Observational Evidence of State-Dependent Positive and Negative Land Surface Feedback on Afternoon Deep Convection Over the Southern Great Plains

The detection of soil moisture-precipitation feedback is complicated by the dependence of feedback sign on atmospheric state and cloud types. We evaluated responses of convective clouds to changes in surface evaporative fraction (EF) from satellite and ground-based measurements over the Southern Great Plains in summer months. Strong responses to EF were inferred only after accounting for tropospheric states supporting systematically positive or negative responses. State dependence (inferred from controlled model experiments) explains the weak response found in previous studies. The probability of transitions from shallow to deep cumulus, and subsequent precipitation onset, increases by 58% over drier surfaces in weakly stratified environments having deeper boundary layers. Boundary layer dynamics play a more important role than low-level relative humidity in these environments.

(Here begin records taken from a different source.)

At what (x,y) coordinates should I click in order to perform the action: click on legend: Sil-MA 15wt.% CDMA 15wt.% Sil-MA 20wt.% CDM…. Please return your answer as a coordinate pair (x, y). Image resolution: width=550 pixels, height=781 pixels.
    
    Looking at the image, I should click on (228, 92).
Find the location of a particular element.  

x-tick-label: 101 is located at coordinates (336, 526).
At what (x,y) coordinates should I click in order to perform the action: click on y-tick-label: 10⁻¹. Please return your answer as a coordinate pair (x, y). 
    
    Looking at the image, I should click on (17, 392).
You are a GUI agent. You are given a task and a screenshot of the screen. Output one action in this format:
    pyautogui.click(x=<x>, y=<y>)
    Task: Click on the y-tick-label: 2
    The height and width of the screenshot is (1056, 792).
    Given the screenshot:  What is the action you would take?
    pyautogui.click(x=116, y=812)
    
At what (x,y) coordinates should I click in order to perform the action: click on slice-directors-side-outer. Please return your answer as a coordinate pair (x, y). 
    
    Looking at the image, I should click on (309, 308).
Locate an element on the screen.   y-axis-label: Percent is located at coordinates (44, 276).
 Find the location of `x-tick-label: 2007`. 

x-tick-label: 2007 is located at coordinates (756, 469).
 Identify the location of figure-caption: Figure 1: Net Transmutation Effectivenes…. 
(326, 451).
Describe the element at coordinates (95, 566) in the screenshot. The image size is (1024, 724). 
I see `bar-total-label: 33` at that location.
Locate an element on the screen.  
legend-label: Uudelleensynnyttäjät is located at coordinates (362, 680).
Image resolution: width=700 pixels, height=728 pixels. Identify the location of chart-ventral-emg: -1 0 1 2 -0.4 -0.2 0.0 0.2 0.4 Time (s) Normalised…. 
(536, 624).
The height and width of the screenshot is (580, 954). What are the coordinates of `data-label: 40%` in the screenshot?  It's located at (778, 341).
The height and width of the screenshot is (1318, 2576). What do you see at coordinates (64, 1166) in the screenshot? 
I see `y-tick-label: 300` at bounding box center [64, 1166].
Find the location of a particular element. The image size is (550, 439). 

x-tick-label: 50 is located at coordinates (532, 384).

Wetter surfaces yield increased deep convection in moist and thermally stratified environments. The distinct pathways of convective initiation over dry and wet land surfaces can play important roles in drought onset and termination. Plain Language Summary Connections between cumulus clouds and the land surface are critical in determining the impacts of climate and land surface change on drought and extreme precipitation events. In particular, the transition from shallow (non-precipitating) to deep (precipitating) cumulus clouds depends on the state of the land surface and that of the overlying atmosphere. In this study, we differentiated between atmospheric states that allow either positive or negative responses of the shallow-to-deep transition to increasing evaporation (soil moisture). After distinguishing the atmospheric states, we found that the transition is more frequent over a dry surface (a negative feedback) in a dry but less stratified atmosphere, where clouds can be formed by lifting and cooling air to saturation. In contrast, there are more shallow-to-deep transition and precipitation events over a wetter surface (a positive feedback) in a more stratified and humid atmosphere. The strong negative feedback of a dry surface on the transition from shallow to deep convection has not been reported previously for this region and may play a key role in ending droughts, while the positive feedback of a wet surface on precipitation occurrence may act to prolong periods of heavy rainfall and flooding.